Raw records
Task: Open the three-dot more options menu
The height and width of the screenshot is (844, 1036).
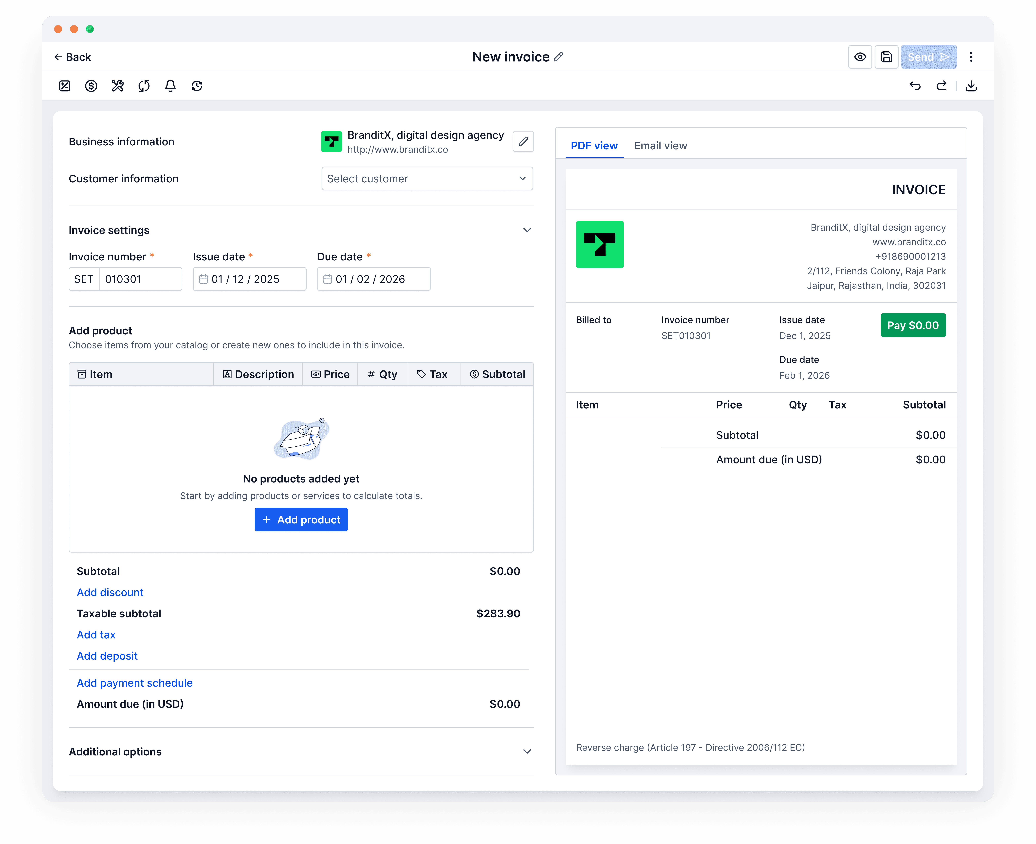Action: pos(971,57)
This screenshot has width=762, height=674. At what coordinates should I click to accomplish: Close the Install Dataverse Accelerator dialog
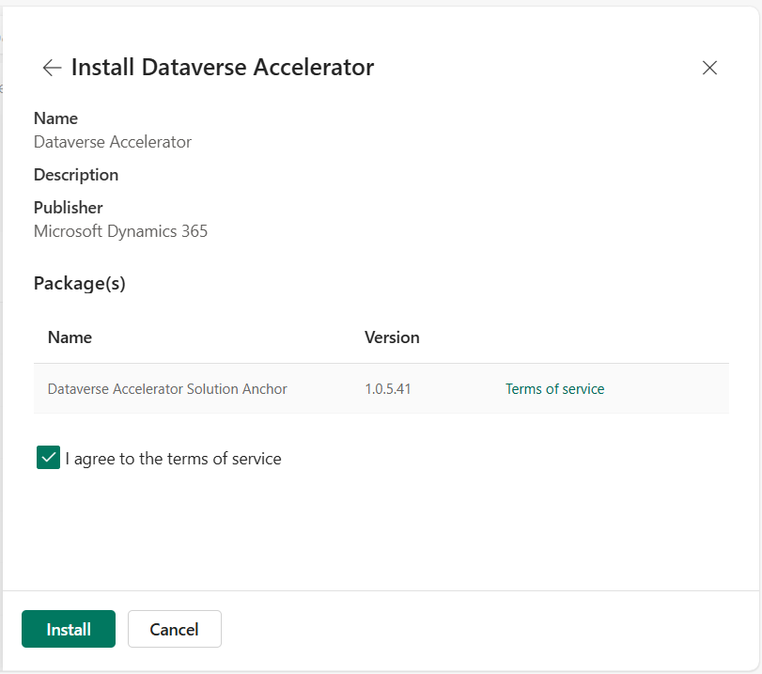click(x=709, y=68)
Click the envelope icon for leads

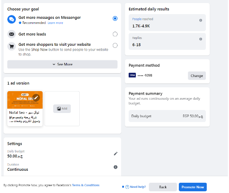(12, 34)
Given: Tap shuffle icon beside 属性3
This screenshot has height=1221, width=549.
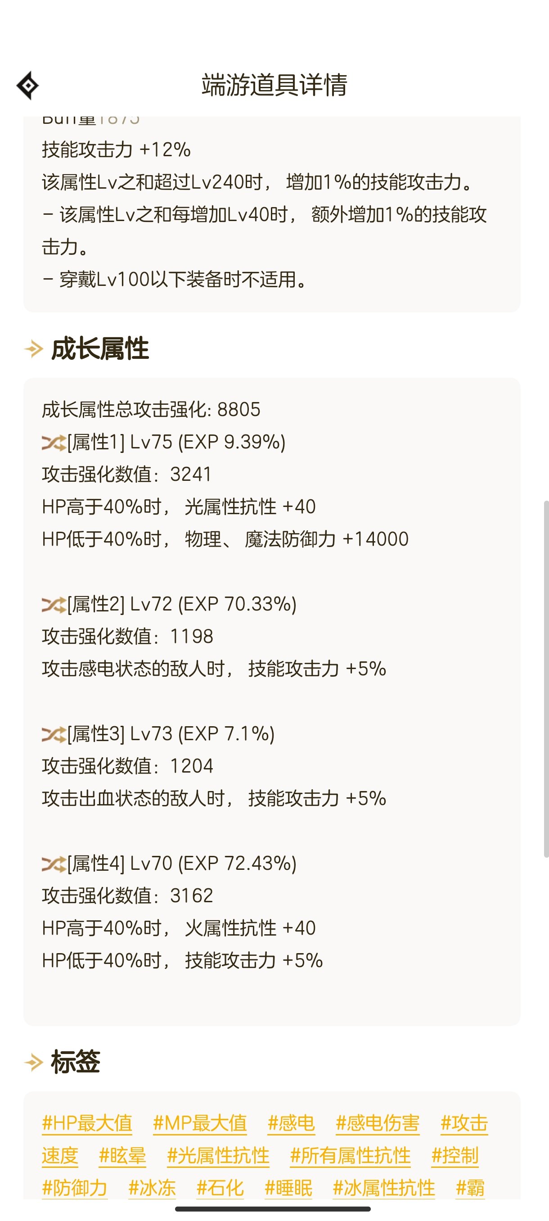Looking at the screenshot, I should [54, 734].
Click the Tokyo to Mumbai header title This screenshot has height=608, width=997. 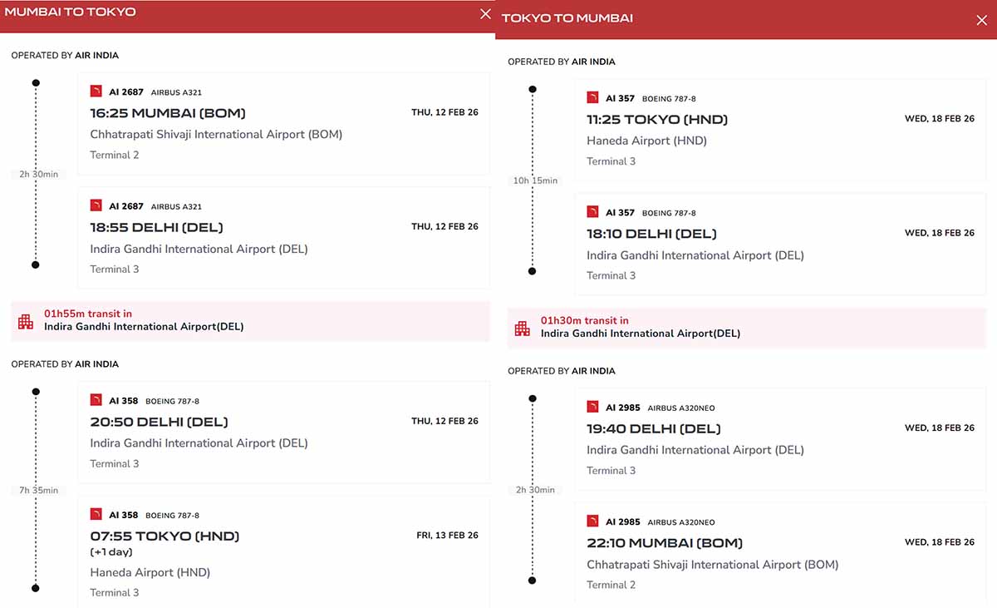(567, 18)
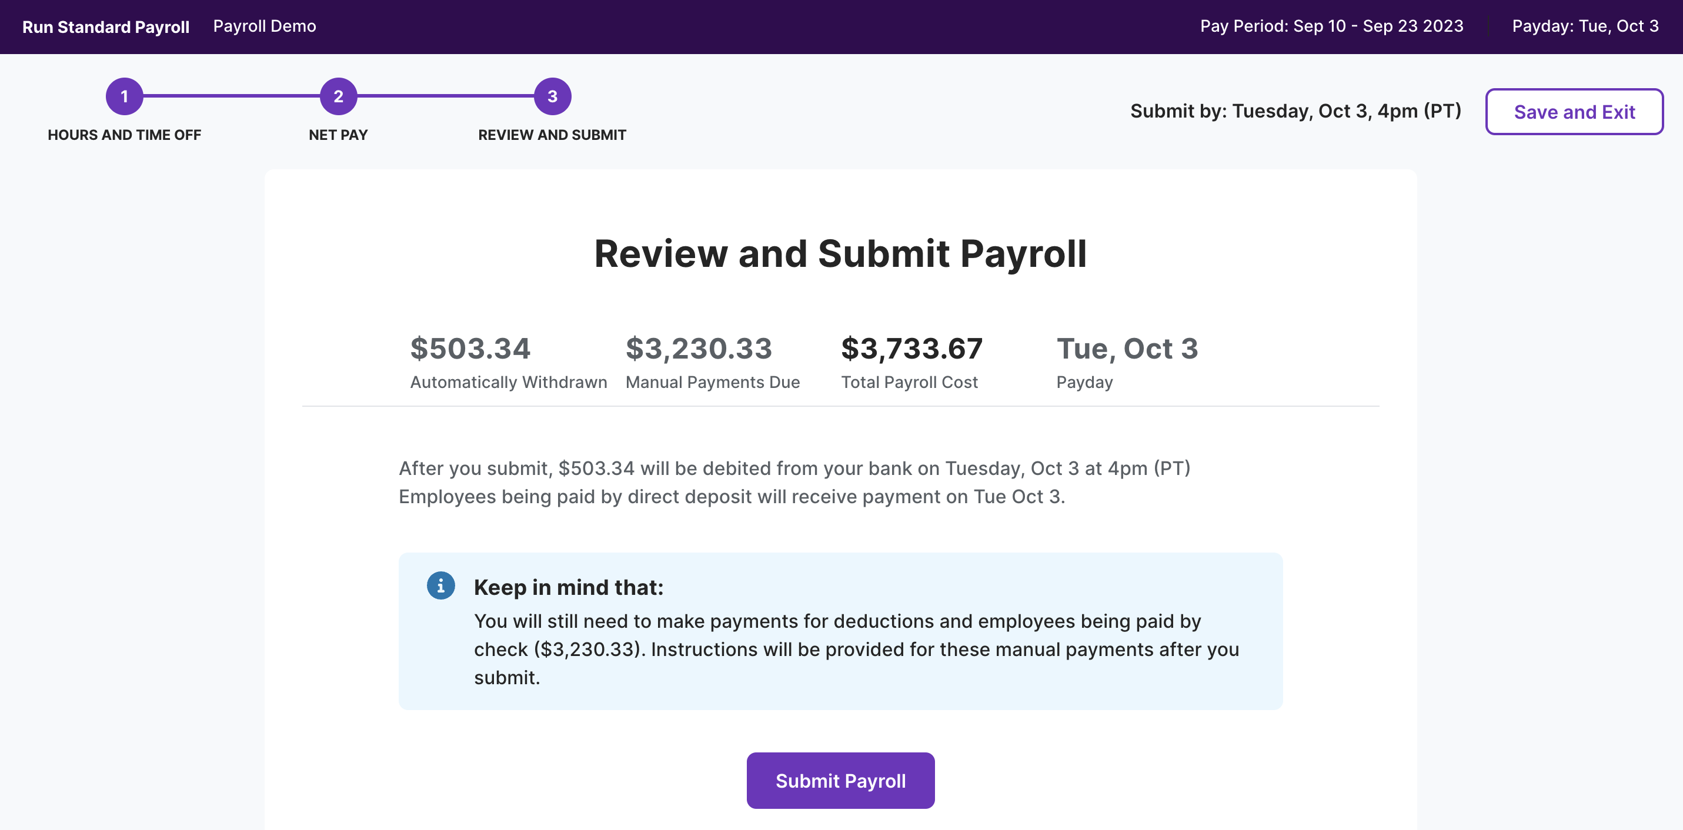
Task: Select step 2 Net Pay circle
Action: point(338,96)
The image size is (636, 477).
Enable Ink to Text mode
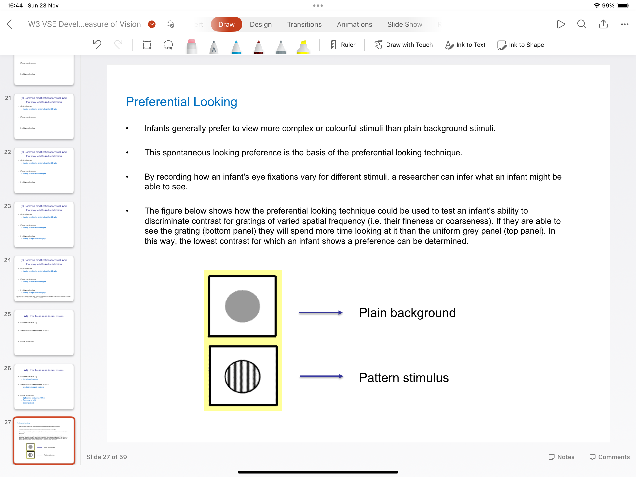tap(465, 45)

Your objective: List each line of the data above that contains the string "icon". Case counts.

Answer below:
Click the envelope icon for leads
Given: Tap shuffle icon beside 属性3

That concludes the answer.